Does it follow that the embedding $A\rightarrow Z$
is a cofibration ?
 A: If you mean cofibration in the sense of Quillen, then no. You can get a counterexample in which $Z-A$ is a $1$-cell.
Take $(X,Y)=(D^1,S^0)$. I will choose a compact space $Z$ with a dense open subset $U\cong D^1-S^0$. Then, writing $A=Z-U$, we get $Z/A$ is homeomorphic to $X/Y$, as they are both the one-point compactification of $D^1-S^0$.
$U$ will be a spiral in the open unit disk in the plane whose limit point set is the entire boundary circle. To be specific, map the unit complex disk to itself by $$re^{i\theta}\mapsto re^{i(\theta+\frac{1}{1-r})}$$Take the real open interval with endpoints $\pm 1$ and hit it with this map. 

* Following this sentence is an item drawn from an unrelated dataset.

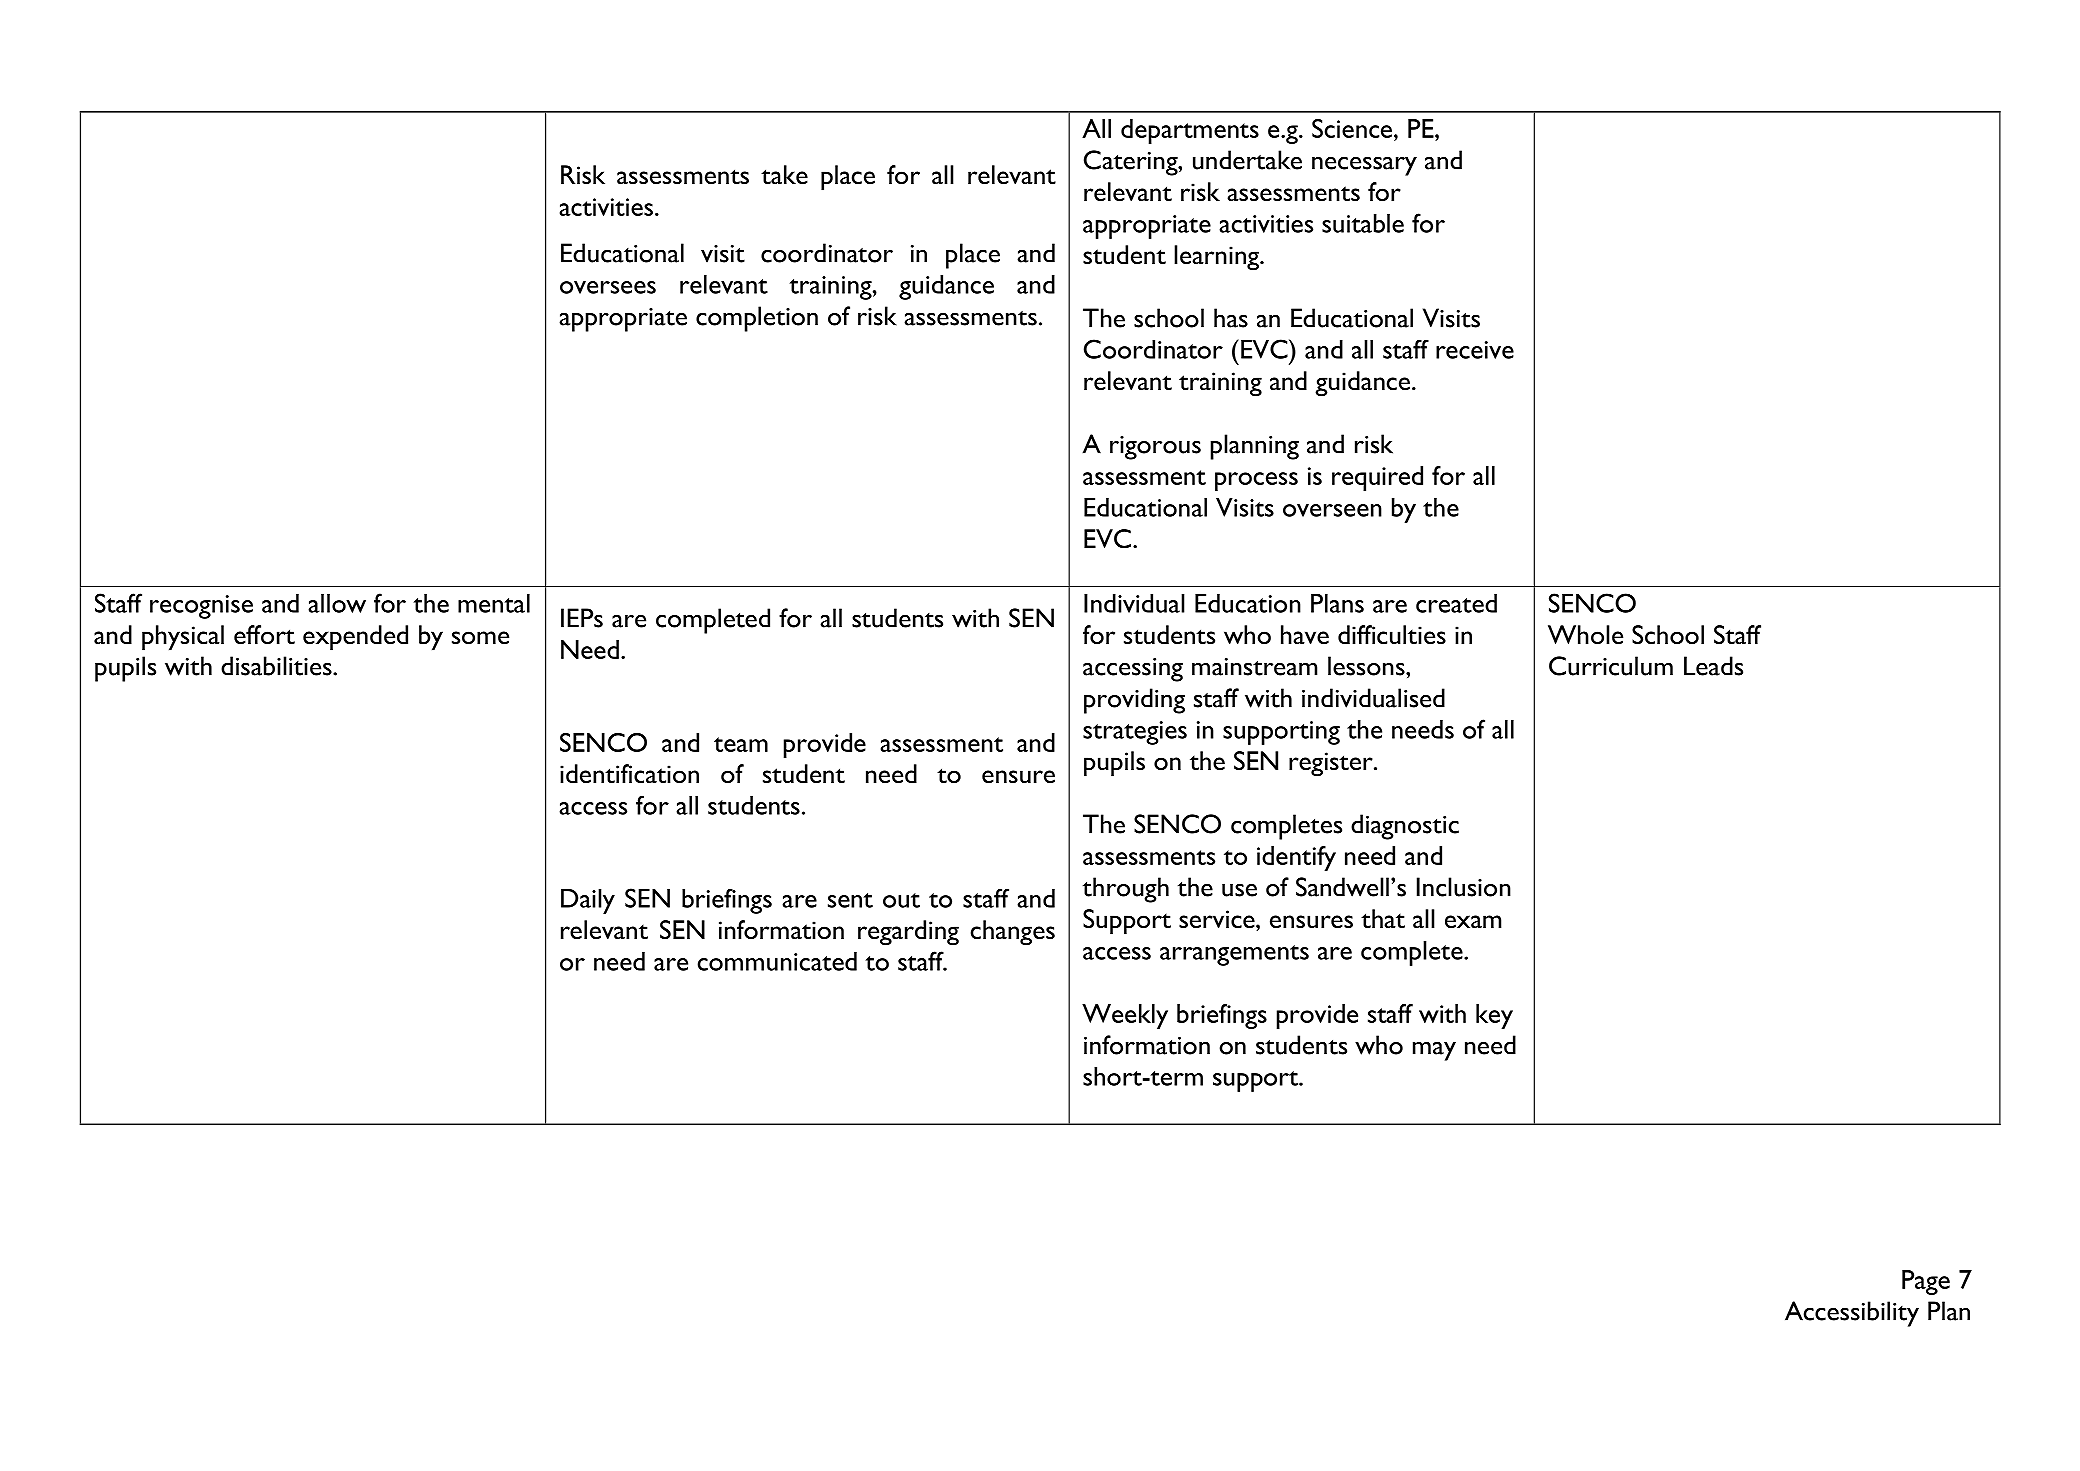 This document has width=2080, height=1471. I want to click on Leads, so click(1713, 666).
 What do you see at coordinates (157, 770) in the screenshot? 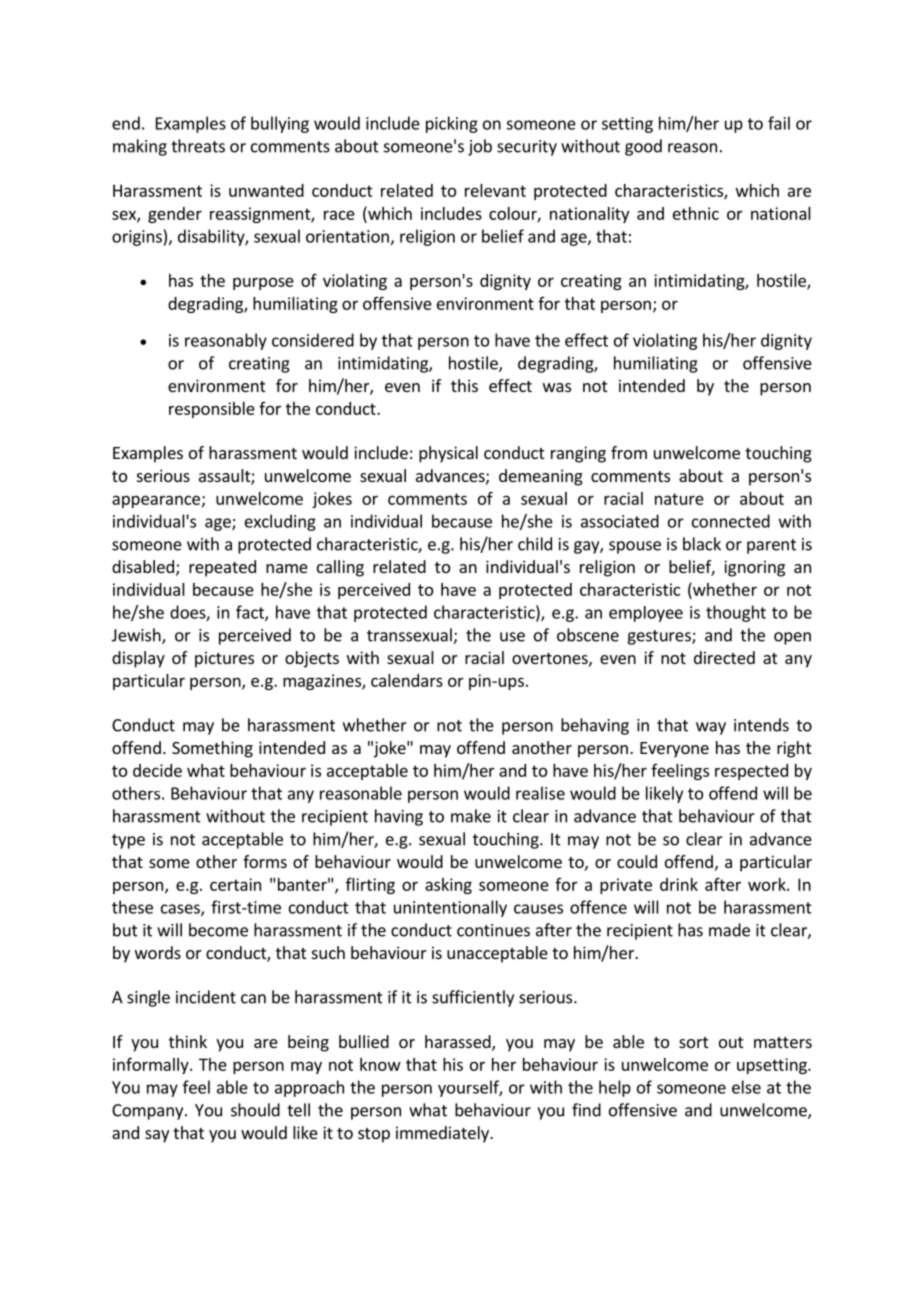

Now if $Z$ is the closure of $U$ so that $A=Z-U$ is the unit circle in the plane then I claim $A\to Z$ is not a cofibration. I believe this follows from the fact that $A$ is one of the path-components of $Z$. Suppose for contradiction that $(Z,A)$ is a retract of a cellular pair $(W,B)$. Let $V\subset W$ be the union of all the path-components of $W$ having nonempty intersection with $B$. This is open and closed. Its preimage in $Z$ (under the coretraction $i:Z\to W$) is open and closed and contains $A$, so it is all of $Z$. But then a point $p\in U$ yields a point $i(p)\in V$ that can be joined by a path in $W$ to a point in $B$. Applying the retraction, we find that $p$ can be joined by a path in $Z$ to a point in $A$, contradiction.